Pioneering Nanotechnology Developed To Capture Energy From People
Michigan State University researchers have developed a nanotechnology device that can turn human motion into energy. A mere finger swipe can help applications run a smartphone. ( Nelson Sepulveda/MSU )
Experts at the Michigan State University have developed a nanotechnology device that is as thin as film and can turn human motion into energy. This means that a mere finger swipe over a smartphone screen can keep it running indefinitely.
Similarly, by typing on keyboards, laptop batteries will be charged. Fitness trackers too can gain power from the kinetics of jogging feet.
Known as biocompatible ferroelectric nanogenerator, or FENG, the technology is discussed in greater detail in Nano Energy.

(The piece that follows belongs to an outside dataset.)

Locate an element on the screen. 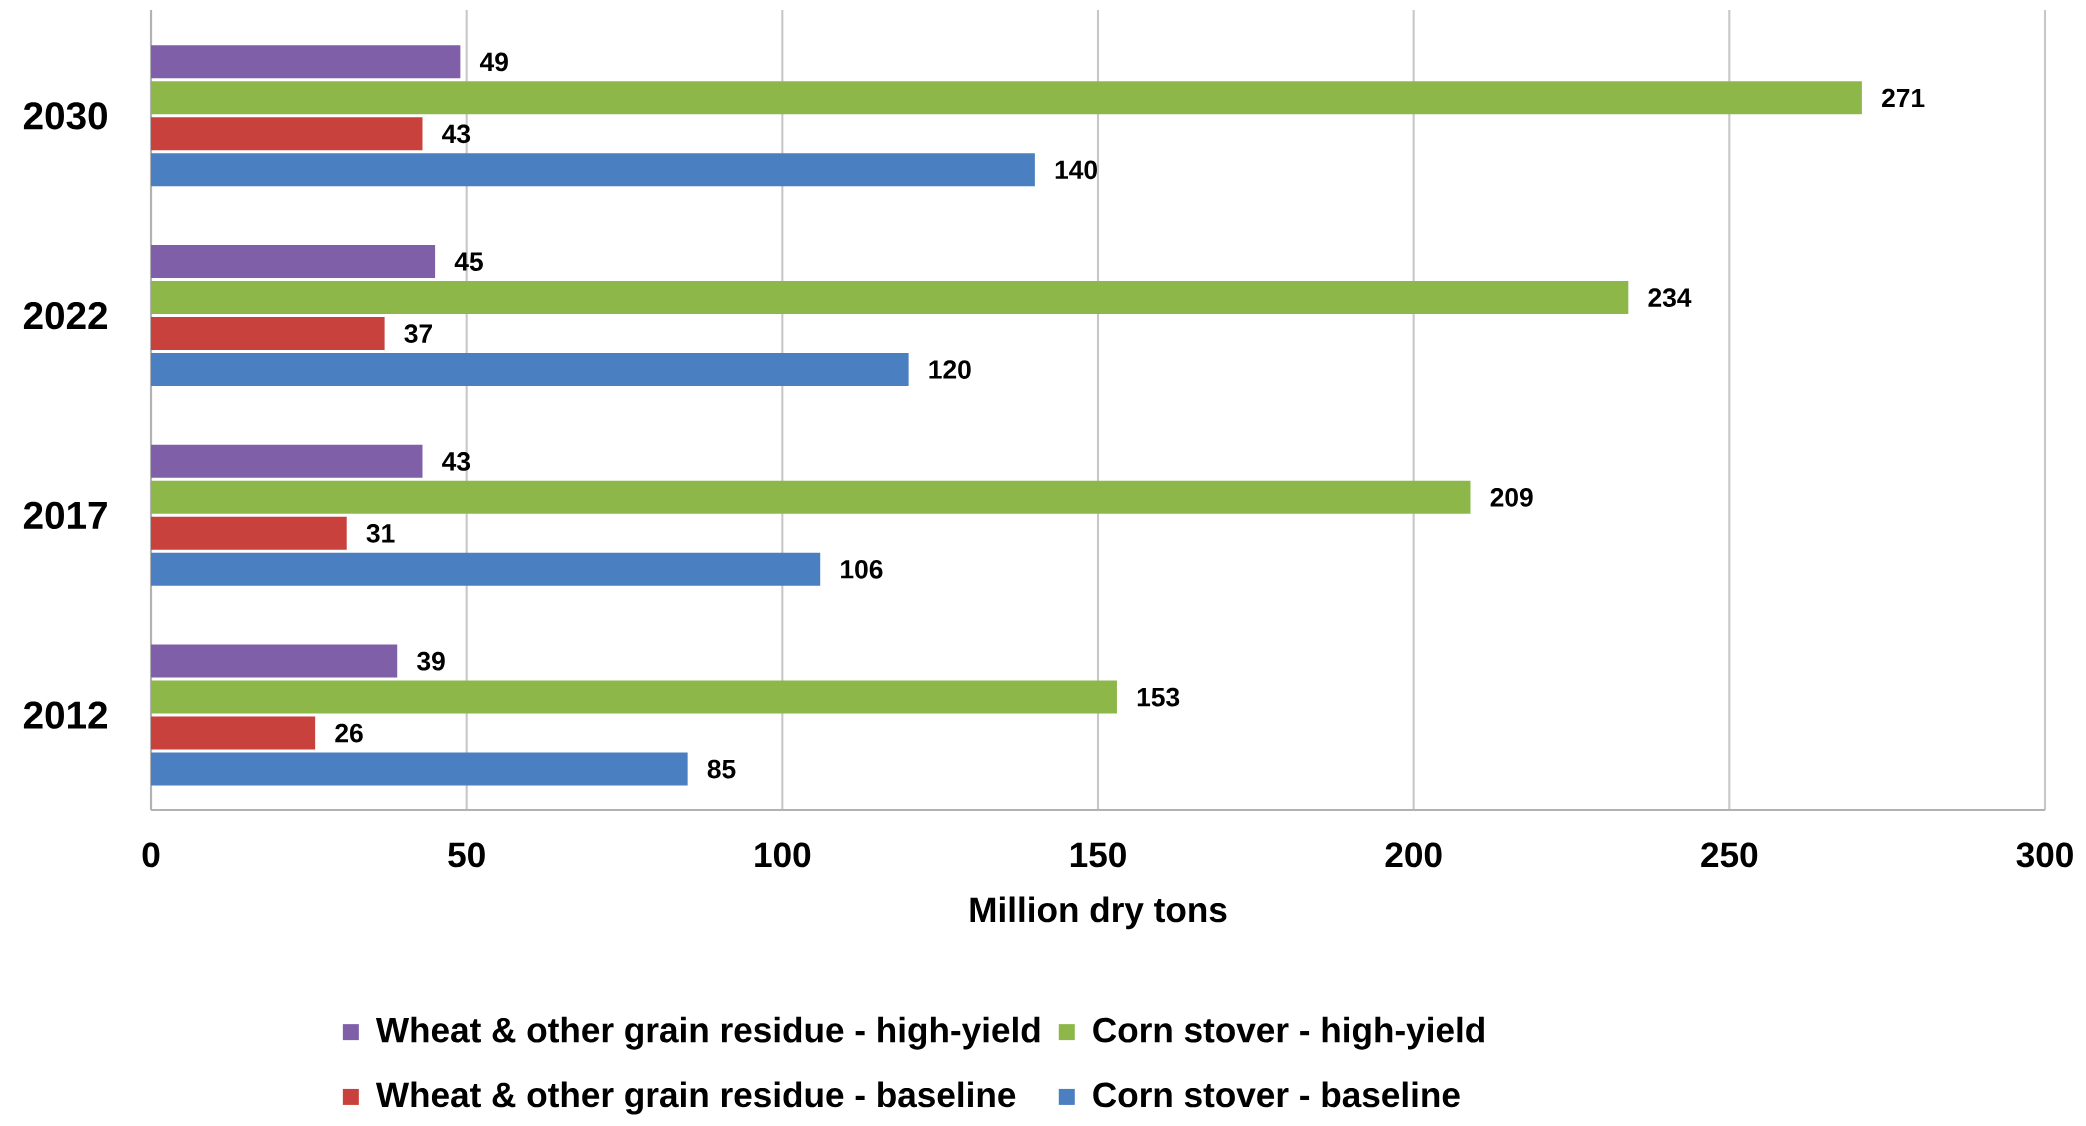 Image resolution: width=2086 pixels, height=1126 pixels. x-tick-label: 200 is located at coordinates (1414, 855).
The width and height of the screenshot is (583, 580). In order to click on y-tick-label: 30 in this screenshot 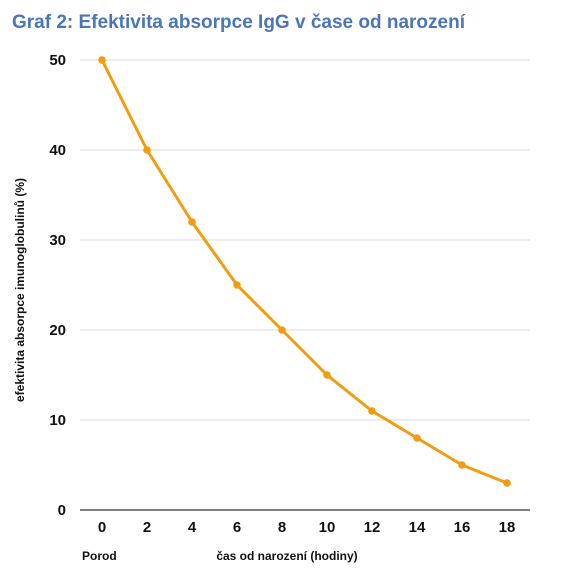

“What I foresee, relatively soon, is the capability of not having to charge your cell phone for an entire week, for example, because that energy will be produced by your movement,” said Nelson Sepulveda, lead researcher and associate professor of electrical engineering at Michigan.
The experts showcased a prototype device that is flexible, thin and apt for many applications.
The processes are enabled by the device’s structure that is built on a silicon wafer, where layers are separated by walls of thin polypropylene ferroelectric, silver, and polyimide slices.
Ionized layers upon compression help in generating electric energy from the substrate.
The miniature or nano size of the device needs special mention. A case in point is the palm-sized device that was demonstrated by the researchers powering a slew of LED lights. Also tiny was the one that energized a touch screen device smaller than a finger.
The Michigan researchers affirm that FENG has the potential to turn into “a promising alternative in the field of mechanical energy harvesting” as far as autonomous electronics such as cell phones, wireless headsets, and touch-screen devices are concerned.
More impressive is the device’s ability to double power output when folded. The researchers are also mulling how the technology would ignite power from the heel strike to run gadgets like headsets.
The authors are optimistic about the device’s future based on simplicity, scalability, and light weight.
Other contributors to the research included doctoral scholars Wei Li, David Torres, and Tongyu Wang, as well as Chuan Wang, assistant professor of electrical and computer engineering at the MSU.
Sepulveda added that they are working on charging wearable devices with human motion.